Como
si se tratase de cerrar un círculo perfecto, François Truffaut será casi el
encargado de culminar este ciclo de recomendaciones (el mes que viene tendrá un
toque más… navideño) que comenzó, precisamente, con una película suya: La noche americana.
Fahrenheit 451 es un clásico tanto literario como cinematográfico, y
no voy a descubrir ahora al director más representativo de la nouvelle vague. Sin embargo, puede que muchos
–incluyendo a mi querida prima Isa, que es precisamente la autora de la
recomendación- me pongáis a caldo debido a mi opinión sobre este título en
particular.
Basada
en una novela distópica de Ray Bradbury la historia sigue los pasos de Guy
Mortag en un futuro ambiguo y frío en el que los libros han sido prohibidos por
considerar que impiden la felicidad del hombre, llenándolo de sufrimiento y
angustia. Mortag es un destacado miembro del cuerpo de bomberos, un organismo
que en esa época (posterior al 2010, cuarenta y cuatro años en el futuro con
respecto a la fecha de rodaje y cincuenta y siete con la edición de la novela)
no se dedica a sofocar fuegos sino a buscar esos libros prohibidos para
proceder a su destrucción. Pero el día que Mortag conoce a una joven soñadora y
llena de vida sus convicciones comenzarán a flaquear, llegando a preguntarse si
no puede haber estado pensando de manera equivocada todos esos años.
Es
notable lo mal que ha pasado el tiempo para la película, resultando el futuro
que nos presenta completamente absurdo y ridículo, carente de la imaginación de
otras películas de ciencia ficción de la época, aunque también podríamos
considerar que esa era precisamente la intención de Truffant, interesado en no
distraer la atención del espectador del mensaje de la película.
Como
si tratase de asentar las bases de la narrativa distópica tan de moda hoy en
día en sagas como Los juegos del hambre
o Insulgente, en Fahrenheit 451 (que es la temperatura exacta a la que arde el
papel) se plantea un mundo idealizado donde la libertad de pensamiento ha
quedado absorbida y los programas de televisión sirven para lavar el cerebro de
la sociedad, en busca de una aparente pero artificial felicidad.
Esa es la
clave de la película que, al igual que en la predecesora 1984 de George Orwell imagina un gobierno totalitario que ofrece un
entretenimiento dirigido y racionado a las masas para asegurarse su docilidad y
falta de independencia.
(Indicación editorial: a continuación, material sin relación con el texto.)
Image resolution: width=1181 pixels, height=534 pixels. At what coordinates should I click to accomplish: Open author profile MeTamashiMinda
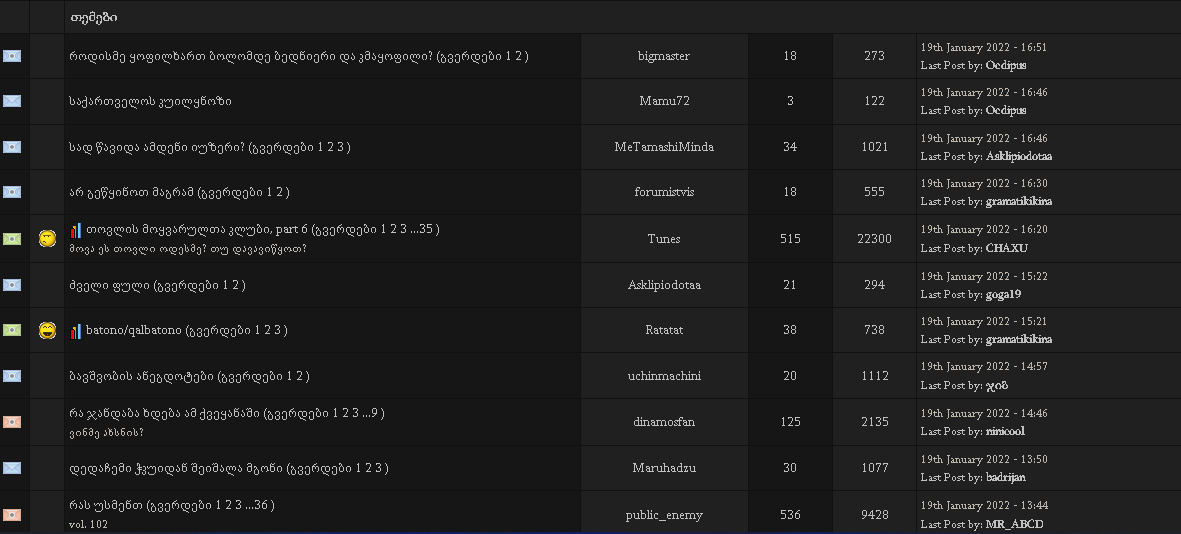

Pero tan buena base se malogra, en mi opinión, con un
guion confuso y una puesta en escena torpe, resultado posiblemente de las
pésimas relaciones entre Truffant y el actor principal, Oskar Werner, o a las
limitaciones del realizador ante su primera aventura en inglés. El propio
artista galo reconoció posteriormente los muchos errores de encuadre al forzar
determinadas escenas de forma incorrecta para asegurarse de seguir lo mejor
posible la aparición de determinados libros, verdaderos protagonistas de la
trama. Es casi como si la búsqueda (muy acertada en algunas ocasiones) de
imágenes que ejemplaricen la metáfora de la narrativa tuviesen una importancia
exagerada en detrimento del propio lenguaje cinematográfico. Y el desastroso
trabajo de los actores (de los que sólo puedo salvar a una magnífica Julie
Christie, muy acertada en su doble papel) no ayuda a mejorar la función.
El
paso de los años y la tecnología ha forzado a que la sociedad y el libre
pensamiento avance a una velocidad vertiginosa, y eso me lleva a pensar que el
plano final de la película (esa icónica -y casual- escena bajo la nieve) sea
totalmente desacertada. Lamentablemente no he leído la novela para poder hacer
una necesaria comparativa, pero ver a los “hombres libro” caminando como zombies
limitándose a recitar las obras que han memorizado de forma casi autómata no me
parece precisamente un ejemplo de sociedad comunicativa y de libre albedrío,
llegando a plantearme si es, finalmente, un mundo mejor que el que se nos
plantea al comienzo o si todo es para nada. La sociedad, con libros o sin
ellos, con control gubernamental o sin él, parece condenada.
Y
dudo que sea eso lo que quería reflejar Truffant.
En
fin, lamento no ser capaz de admirar la virtudes que han convertido esta
película en un clásico, encontrándola desacertada y hasta grotesca (espantosa
la escena en la que una mujer muere voluntariamente entre llamas cual Juana de
Arco), aunque no se me escapan algunos brillantes momentos así como los muchos
guiños a obras literarias seleccionadas, unas como simple capricho del
director, otras como elementos más que refuerzan la narración visual.